§ PASSAGE PROVIDED:
▬▬▬▬▬▬▬▬▬▬
Research Strategy

Most of the basic ideas of ‘systems biology’ remain to be applied to relevant biological problems.

InterPrET focuses on obtaining detailed understanding of how PPIs regulate specific types of membrane proteins, each with profound biological and medical relevance (see Research areas). The research programs within InterPrET are divided into research areas (RAs), each designed to address individual center objectives. Although the RAs operate independently to provide essential biological data; they are not fixed entities. Each RA is highly interlinked and flexible; e.g. data from one RA can directly influence the direction of other RAs, there is an unrestricted flow of ideas and shared method/technique development (see figure):

  1. RA1: Identification of interacting proteins and multi-protein complexes. The major aim in this area is the development of state-of-the art techniques for the identification of intact membrane protein complexes.
  2. RA2: Functional protein:protein interactions. The focus within this area is the development and use of an array of advanced live cell imaging techniques to determine the dynamics and location of PPIs and protein complex formation.
▬▬▬▬▬▬▬▬▬▬
§ SUPPLIED DATA:
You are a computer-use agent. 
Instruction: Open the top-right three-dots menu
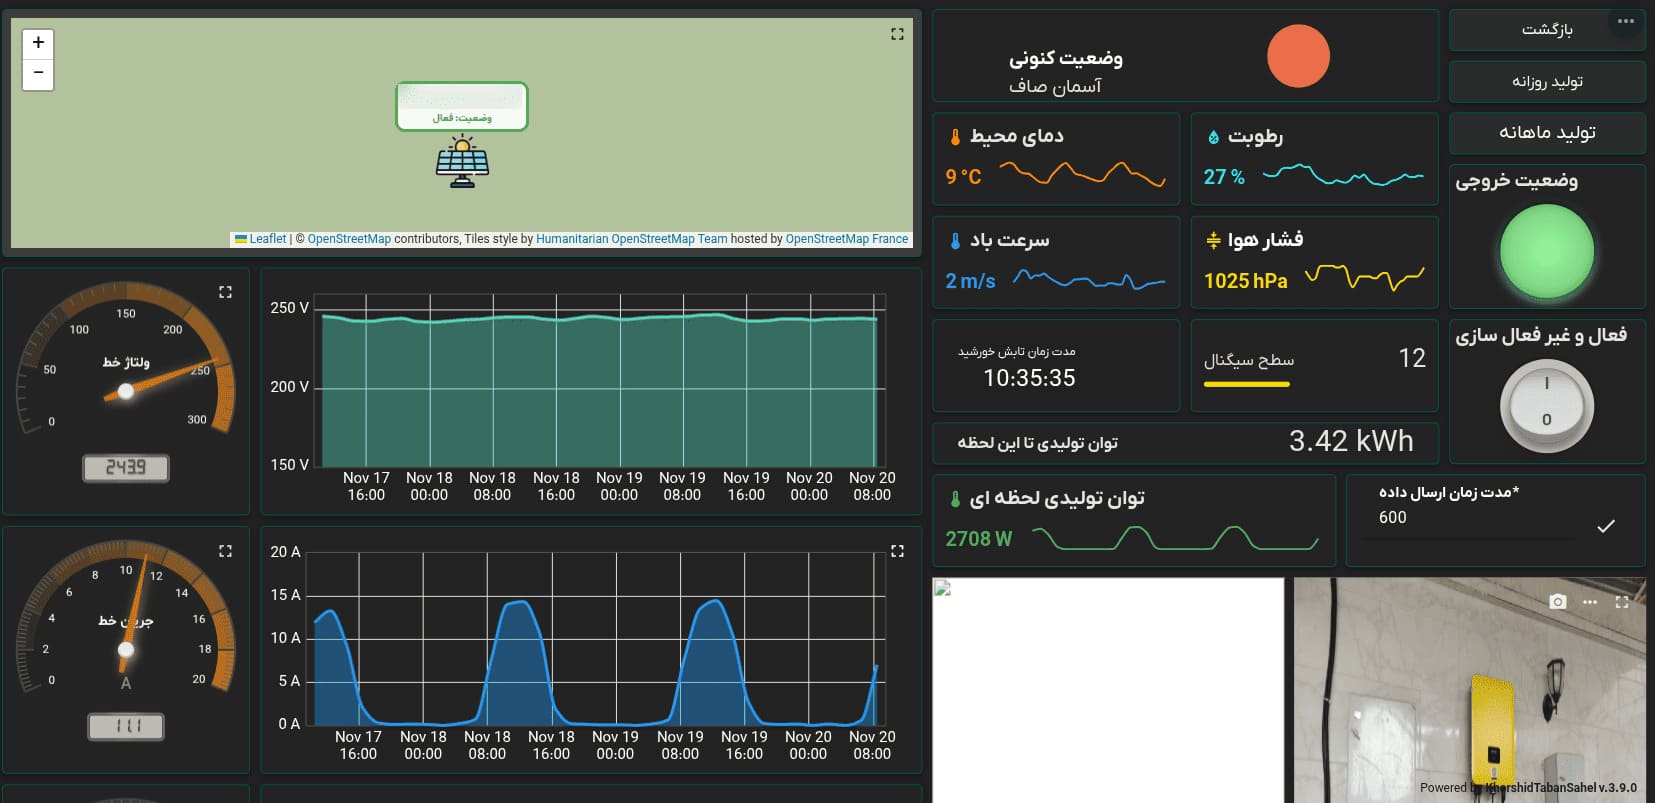[1626, 22]
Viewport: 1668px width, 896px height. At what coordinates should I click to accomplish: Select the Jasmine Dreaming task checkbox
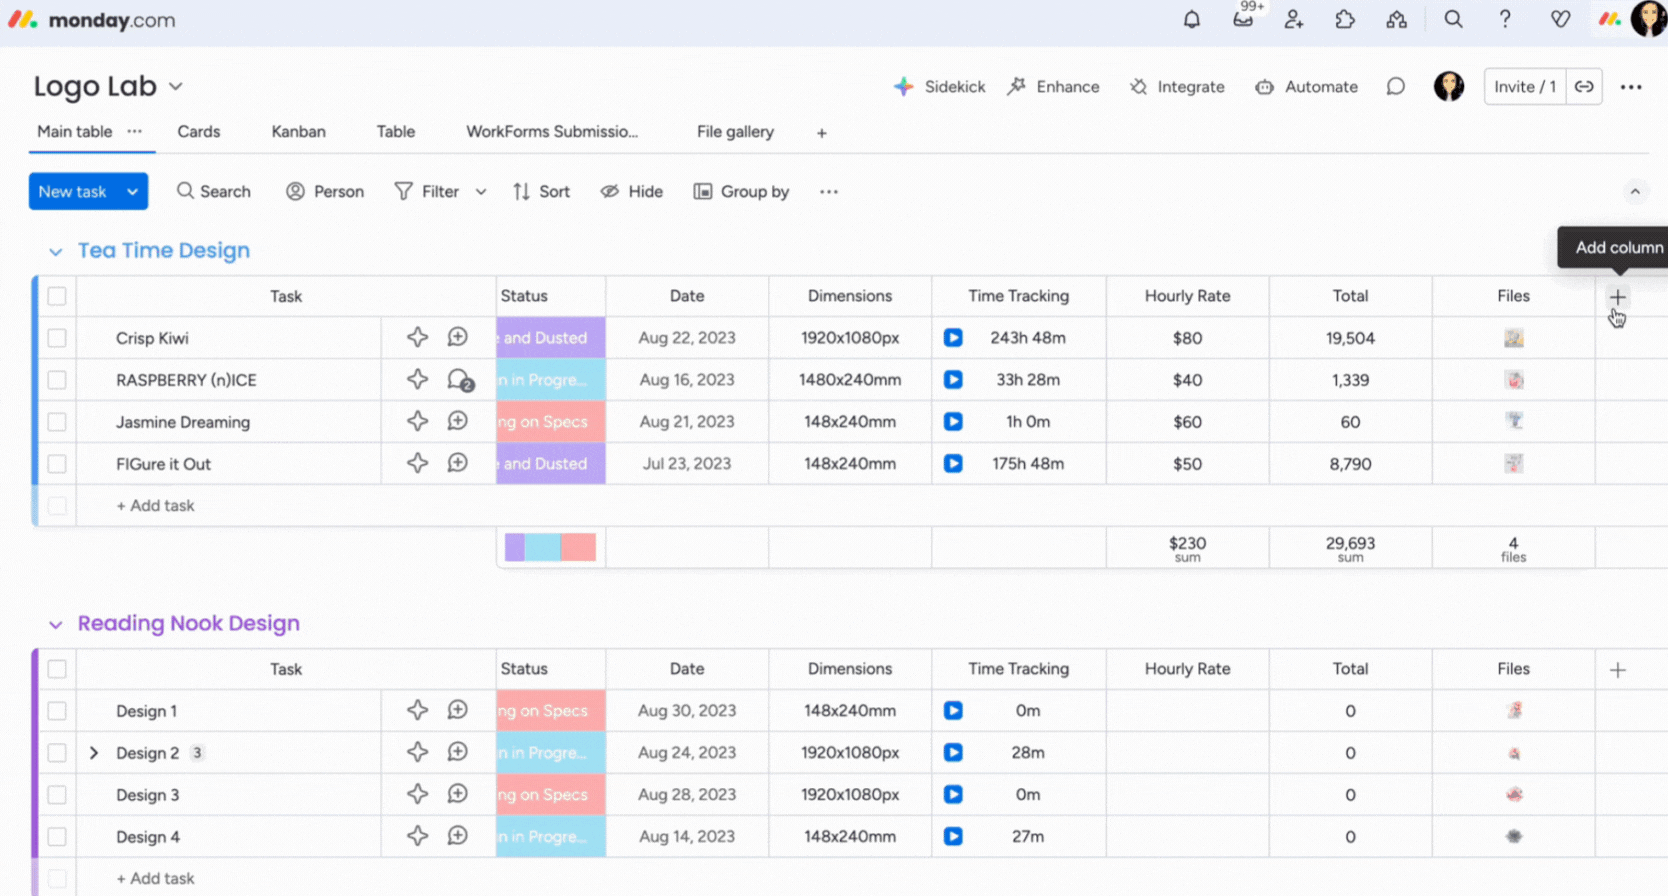[57, 422]
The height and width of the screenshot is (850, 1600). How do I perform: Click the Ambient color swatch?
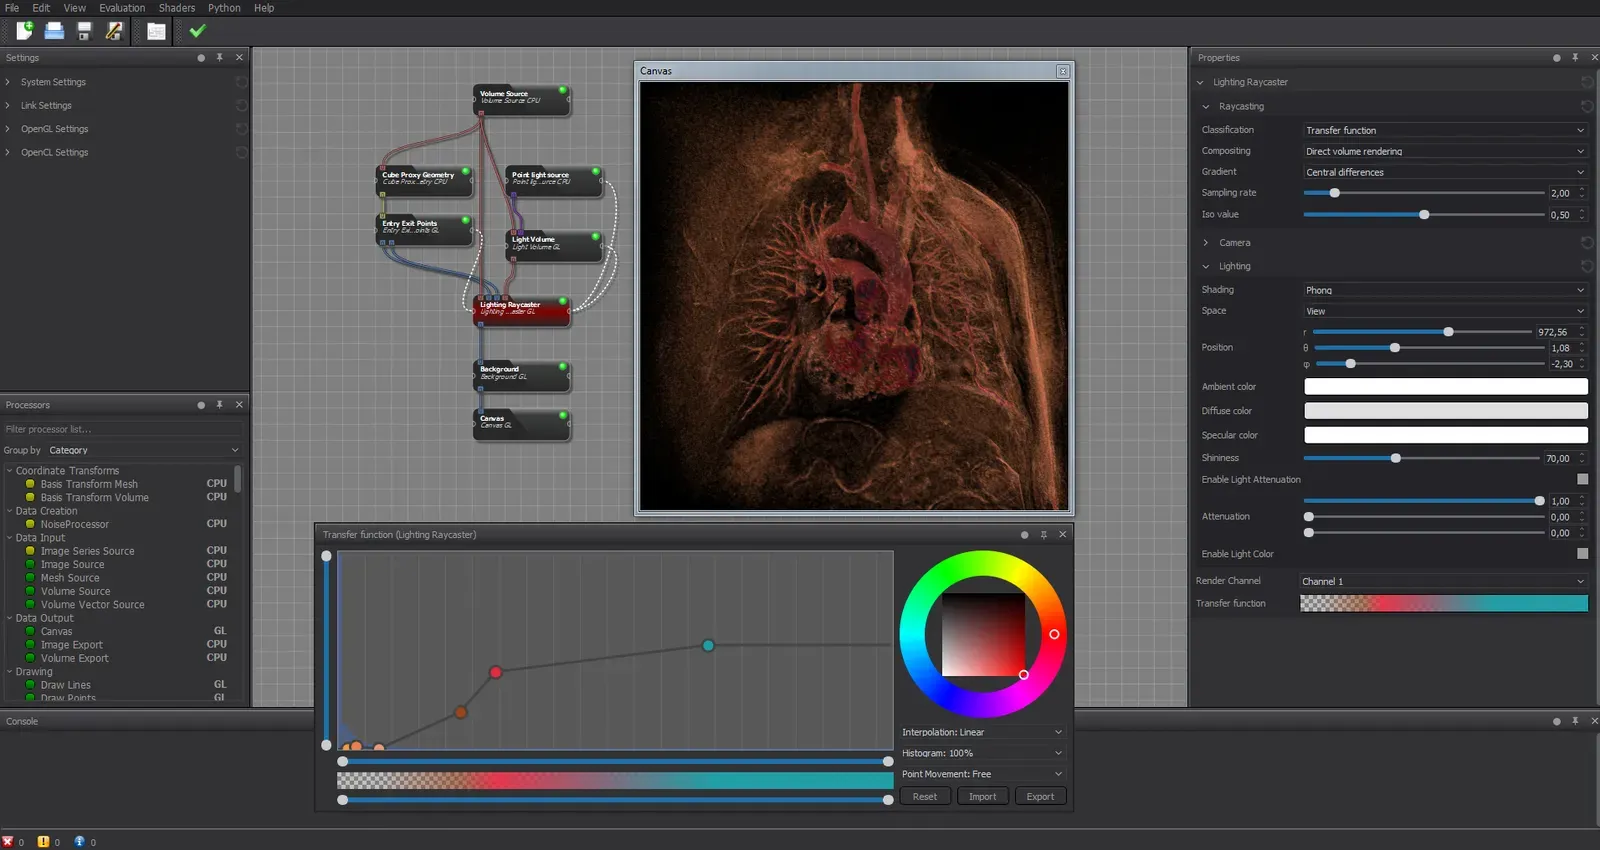(1445, 387)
▬▬▬▬▬▬▬▬▬▬
§ YOUR GOAL:
Copy out the research strategy passage from the top of the page, word for word, with nothing changed.

§ EXERCISE RESULT:
Research Strategy

Most of the basic ideas of ‘systems biology’ remain to be applied to relevant biological problems.

InterPrET focuses on obtaining detailed understanding of how PPIs regulate specific types of membrane proteins, each with profound biological and medical relevance (see Research areas). The research programs within InterPrET are divided into research areas (RAs), each designed to address individual center objectives. Although the RAs operate independently to provide essential biological data; they are not fixed entities. Each RA is highly interlinked and flexible; e.g. data from one RA can directly influence the direction of other RAs, there is an unrestricted flow of ideas and shared method/technique development (see figure):

  1. RA1: Identification of interacting proteins and multi-protein complexes. The major aim in this area is the development of state-of-the art techniques for the identification of intact membrane protein complexes.
  2. RA2: Functional protein:protein interactions. The focus within this area is the development and use of an array of advanced live cell imaging techniques to determine the dynamics and location of PPIs and protein complex formation.